━━━━━ The input ━━━━━

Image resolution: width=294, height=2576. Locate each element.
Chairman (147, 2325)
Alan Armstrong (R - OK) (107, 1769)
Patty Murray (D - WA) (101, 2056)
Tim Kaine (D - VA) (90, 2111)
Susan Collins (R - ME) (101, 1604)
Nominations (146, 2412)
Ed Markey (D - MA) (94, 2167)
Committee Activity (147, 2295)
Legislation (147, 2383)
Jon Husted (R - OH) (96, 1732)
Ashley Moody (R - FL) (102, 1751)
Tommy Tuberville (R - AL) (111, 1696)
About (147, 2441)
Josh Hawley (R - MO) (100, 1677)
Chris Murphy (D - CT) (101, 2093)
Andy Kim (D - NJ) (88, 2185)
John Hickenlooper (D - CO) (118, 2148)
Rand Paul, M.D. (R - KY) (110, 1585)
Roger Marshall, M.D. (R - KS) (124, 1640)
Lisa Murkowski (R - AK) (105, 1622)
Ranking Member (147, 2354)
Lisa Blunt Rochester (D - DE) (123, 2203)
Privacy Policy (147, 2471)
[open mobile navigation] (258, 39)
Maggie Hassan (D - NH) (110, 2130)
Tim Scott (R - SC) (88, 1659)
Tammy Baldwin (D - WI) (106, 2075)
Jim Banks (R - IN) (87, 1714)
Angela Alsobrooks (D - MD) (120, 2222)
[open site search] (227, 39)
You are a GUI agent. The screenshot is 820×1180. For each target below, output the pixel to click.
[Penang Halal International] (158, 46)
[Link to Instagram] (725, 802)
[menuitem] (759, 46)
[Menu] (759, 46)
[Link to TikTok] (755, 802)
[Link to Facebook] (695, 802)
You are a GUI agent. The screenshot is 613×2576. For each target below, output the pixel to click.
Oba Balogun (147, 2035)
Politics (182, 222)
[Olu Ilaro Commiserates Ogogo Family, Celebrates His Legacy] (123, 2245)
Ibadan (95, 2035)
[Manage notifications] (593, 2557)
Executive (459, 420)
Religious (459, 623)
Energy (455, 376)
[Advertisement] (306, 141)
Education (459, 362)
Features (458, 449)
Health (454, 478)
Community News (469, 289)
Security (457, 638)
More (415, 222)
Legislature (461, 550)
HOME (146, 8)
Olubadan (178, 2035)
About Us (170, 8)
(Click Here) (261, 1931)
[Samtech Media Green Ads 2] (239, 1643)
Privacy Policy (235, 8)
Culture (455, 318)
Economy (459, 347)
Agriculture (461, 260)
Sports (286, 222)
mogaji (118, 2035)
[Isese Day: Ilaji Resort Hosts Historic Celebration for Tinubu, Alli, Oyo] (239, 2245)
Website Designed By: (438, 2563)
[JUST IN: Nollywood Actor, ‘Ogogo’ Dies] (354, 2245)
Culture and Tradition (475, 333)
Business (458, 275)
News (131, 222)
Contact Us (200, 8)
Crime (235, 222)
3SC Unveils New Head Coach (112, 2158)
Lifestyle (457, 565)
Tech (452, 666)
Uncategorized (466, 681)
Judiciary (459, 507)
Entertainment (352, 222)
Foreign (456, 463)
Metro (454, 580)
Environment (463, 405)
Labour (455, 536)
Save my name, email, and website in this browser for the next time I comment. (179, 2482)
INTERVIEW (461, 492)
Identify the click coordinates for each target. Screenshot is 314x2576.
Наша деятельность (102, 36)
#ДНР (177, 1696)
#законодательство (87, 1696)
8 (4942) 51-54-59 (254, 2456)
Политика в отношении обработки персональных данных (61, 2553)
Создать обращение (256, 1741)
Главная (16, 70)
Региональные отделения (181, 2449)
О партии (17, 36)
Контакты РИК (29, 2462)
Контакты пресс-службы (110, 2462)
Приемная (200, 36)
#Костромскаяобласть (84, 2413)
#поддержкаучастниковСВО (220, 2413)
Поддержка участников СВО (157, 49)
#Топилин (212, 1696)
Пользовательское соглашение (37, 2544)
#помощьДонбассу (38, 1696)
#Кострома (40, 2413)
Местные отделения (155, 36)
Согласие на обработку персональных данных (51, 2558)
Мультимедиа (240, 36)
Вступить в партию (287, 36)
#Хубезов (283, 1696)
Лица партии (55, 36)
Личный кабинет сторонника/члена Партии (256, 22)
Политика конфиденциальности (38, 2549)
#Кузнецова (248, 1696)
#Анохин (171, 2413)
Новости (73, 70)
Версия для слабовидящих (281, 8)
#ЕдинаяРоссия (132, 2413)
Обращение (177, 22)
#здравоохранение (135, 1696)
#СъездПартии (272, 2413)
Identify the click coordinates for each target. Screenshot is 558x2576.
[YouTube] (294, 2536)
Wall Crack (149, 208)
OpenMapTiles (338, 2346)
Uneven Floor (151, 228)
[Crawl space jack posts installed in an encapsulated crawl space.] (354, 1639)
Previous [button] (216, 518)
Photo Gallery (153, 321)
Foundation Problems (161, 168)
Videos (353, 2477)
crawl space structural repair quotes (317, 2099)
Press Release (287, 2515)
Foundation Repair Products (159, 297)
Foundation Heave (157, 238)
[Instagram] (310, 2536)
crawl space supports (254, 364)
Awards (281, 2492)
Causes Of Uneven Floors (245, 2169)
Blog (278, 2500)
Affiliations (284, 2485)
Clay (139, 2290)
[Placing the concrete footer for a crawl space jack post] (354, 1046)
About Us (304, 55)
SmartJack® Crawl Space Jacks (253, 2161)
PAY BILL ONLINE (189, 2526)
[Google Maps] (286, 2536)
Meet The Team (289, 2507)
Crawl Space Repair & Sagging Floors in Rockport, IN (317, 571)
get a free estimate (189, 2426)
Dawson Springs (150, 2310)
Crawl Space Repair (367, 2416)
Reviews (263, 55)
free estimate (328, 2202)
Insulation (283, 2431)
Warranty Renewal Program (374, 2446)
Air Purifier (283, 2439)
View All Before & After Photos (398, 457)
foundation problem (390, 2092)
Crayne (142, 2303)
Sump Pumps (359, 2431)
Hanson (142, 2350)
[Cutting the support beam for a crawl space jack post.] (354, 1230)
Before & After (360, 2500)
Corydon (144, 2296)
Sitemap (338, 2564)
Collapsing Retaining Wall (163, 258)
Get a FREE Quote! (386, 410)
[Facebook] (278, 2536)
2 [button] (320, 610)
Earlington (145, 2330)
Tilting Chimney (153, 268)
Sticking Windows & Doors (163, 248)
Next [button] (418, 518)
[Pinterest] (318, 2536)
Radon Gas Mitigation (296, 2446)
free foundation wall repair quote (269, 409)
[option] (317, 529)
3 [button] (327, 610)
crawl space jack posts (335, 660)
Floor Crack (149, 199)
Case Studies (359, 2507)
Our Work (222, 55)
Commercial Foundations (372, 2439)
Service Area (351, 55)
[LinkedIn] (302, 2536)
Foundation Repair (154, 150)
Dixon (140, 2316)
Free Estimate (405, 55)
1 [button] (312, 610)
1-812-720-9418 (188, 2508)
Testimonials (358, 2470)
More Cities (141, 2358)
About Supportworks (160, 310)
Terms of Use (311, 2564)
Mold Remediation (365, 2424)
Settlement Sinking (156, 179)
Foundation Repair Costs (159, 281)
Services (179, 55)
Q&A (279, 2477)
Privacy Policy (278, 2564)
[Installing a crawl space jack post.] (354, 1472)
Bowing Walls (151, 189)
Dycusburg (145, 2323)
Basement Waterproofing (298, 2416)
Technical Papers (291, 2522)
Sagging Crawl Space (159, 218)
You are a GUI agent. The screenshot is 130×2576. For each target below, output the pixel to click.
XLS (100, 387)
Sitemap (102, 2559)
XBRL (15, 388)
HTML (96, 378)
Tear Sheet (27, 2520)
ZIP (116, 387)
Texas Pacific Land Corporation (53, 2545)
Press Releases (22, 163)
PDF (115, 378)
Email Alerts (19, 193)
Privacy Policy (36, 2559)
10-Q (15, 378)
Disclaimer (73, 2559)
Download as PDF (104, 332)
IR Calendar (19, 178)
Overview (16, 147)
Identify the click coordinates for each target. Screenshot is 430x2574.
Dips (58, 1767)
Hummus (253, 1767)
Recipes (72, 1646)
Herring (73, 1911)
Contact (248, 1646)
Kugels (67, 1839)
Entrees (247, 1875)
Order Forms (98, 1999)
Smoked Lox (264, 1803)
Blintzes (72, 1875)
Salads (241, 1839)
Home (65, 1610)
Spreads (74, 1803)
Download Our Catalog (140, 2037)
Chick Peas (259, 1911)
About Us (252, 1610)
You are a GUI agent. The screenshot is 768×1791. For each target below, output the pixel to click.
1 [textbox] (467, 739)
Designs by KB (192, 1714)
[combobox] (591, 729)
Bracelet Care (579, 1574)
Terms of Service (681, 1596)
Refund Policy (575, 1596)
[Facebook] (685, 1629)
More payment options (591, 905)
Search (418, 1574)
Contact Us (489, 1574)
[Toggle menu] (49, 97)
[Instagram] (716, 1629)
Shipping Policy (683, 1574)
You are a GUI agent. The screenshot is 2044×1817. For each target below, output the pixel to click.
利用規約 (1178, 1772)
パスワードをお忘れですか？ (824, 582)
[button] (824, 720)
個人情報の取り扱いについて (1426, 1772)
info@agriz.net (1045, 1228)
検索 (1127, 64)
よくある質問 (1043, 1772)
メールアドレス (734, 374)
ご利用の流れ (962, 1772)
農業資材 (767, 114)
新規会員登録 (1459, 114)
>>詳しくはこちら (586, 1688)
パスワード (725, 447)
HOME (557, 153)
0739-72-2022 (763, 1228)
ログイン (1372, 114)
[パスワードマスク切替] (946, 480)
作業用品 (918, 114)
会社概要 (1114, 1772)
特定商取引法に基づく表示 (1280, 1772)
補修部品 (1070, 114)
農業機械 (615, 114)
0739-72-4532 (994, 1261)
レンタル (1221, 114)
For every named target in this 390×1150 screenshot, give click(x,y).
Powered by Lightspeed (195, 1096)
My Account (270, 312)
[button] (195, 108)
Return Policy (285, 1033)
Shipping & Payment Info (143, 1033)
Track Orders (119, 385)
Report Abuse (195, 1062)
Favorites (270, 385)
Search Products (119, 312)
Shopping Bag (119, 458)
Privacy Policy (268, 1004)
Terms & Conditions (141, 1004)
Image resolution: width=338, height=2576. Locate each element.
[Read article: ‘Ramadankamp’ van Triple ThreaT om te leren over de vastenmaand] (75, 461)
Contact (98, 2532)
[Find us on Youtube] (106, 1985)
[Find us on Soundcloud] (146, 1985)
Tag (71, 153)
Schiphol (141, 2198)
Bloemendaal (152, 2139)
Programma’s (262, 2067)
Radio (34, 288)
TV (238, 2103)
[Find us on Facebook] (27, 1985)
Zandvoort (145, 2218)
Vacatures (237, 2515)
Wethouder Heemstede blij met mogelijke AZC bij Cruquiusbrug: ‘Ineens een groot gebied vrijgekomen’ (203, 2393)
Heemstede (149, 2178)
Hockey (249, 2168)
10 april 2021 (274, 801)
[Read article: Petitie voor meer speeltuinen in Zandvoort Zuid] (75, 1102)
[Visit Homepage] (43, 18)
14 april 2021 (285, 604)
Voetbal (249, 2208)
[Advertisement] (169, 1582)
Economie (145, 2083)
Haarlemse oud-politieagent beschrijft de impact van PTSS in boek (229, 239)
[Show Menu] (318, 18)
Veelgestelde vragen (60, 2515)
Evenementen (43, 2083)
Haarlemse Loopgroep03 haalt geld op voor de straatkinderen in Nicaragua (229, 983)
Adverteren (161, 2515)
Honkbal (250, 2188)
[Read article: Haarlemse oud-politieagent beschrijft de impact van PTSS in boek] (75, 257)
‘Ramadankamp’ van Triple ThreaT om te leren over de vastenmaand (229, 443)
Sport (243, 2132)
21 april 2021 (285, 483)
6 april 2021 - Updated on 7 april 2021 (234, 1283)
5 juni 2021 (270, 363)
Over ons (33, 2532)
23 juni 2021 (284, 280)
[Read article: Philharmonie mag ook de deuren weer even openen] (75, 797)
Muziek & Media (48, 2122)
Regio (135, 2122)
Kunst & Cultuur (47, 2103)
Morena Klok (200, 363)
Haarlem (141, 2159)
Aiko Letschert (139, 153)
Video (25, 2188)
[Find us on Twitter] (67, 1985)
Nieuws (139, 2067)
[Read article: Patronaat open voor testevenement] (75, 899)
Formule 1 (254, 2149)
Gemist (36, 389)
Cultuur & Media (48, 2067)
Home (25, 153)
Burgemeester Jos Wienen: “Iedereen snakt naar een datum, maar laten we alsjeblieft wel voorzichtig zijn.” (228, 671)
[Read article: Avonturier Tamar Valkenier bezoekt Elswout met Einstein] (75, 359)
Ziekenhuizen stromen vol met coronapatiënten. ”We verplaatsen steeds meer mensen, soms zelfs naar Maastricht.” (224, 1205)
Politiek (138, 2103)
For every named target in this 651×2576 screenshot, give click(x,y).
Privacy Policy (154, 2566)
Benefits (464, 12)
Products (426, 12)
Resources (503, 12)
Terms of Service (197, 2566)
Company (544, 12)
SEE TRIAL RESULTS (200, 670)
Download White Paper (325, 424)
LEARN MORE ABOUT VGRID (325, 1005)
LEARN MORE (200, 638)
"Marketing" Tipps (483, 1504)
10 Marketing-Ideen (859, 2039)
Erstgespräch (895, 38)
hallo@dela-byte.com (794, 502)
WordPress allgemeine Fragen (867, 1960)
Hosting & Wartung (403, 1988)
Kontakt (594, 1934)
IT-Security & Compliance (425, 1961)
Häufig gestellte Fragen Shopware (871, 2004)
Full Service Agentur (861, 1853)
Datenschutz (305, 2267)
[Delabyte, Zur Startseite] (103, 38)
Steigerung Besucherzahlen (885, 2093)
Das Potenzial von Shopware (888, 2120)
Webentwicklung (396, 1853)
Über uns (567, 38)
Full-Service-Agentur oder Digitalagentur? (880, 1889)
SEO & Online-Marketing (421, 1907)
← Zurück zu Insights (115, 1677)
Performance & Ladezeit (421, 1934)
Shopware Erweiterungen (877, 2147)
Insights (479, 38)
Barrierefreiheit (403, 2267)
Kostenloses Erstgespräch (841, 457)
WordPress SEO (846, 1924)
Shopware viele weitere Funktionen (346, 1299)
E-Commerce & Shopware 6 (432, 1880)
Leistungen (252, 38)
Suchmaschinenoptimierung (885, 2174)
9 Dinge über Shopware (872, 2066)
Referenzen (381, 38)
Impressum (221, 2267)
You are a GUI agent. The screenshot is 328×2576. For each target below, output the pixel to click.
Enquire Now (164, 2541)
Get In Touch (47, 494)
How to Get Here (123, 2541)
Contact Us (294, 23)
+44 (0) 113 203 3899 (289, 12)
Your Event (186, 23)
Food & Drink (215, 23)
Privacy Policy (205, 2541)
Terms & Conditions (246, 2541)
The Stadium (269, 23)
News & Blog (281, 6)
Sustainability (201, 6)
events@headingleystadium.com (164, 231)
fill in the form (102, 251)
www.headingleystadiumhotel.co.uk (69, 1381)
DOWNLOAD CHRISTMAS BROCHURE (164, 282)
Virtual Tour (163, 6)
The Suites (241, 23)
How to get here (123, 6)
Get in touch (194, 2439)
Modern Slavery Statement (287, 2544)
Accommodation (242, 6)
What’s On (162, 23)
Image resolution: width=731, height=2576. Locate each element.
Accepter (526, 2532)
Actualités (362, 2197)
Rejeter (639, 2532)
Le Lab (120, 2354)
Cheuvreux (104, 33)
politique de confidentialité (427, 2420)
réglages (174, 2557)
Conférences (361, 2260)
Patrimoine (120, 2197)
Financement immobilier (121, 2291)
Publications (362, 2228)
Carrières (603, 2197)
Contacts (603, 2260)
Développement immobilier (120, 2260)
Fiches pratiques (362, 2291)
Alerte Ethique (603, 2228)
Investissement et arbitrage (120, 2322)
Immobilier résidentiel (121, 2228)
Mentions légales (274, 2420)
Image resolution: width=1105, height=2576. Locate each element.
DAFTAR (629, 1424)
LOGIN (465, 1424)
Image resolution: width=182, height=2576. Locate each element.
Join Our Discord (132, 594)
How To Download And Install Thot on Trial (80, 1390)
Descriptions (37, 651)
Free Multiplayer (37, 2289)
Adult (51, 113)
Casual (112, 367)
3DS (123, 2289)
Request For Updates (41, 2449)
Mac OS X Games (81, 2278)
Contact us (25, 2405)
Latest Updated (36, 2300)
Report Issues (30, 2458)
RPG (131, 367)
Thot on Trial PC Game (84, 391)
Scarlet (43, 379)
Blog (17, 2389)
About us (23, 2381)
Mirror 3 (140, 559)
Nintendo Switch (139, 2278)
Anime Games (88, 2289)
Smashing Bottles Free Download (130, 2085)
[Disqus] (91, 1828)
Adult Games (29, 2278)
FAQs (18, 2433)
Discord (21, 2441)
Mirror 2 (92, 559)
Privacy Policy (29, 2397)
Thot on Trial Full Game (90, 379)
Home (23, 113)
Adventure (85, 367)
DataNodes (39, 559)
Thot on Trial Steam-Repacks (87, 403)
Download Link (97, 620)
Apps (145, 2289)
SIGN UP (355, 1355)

━━━━━

■ **Goal of the exercise**
Would you print exactly, and only, the lines of the data above from the line with "News (131, 222)" through the line with "INTERVIEW (461, 492)", inclusive?

■ **Completed exercise**
News (131, 222)
Contact Us (200, 8)
Crime (235, 222)
3SC Unveils New Head Coach (112, 2158)
Lifestyle (457, 565)
Tech (452, 666)
Uncategorized (466, 681)
Judiciary (459, 507)
Entertainment (352, 222)
Foreign (456, 463)
Metro (454, 580)
Environment (463, 405)
Labour (455, 536)
Save my name, email, and website in this browser for the next time I comment. (179, 2482)
INTERVIEW (461, 492)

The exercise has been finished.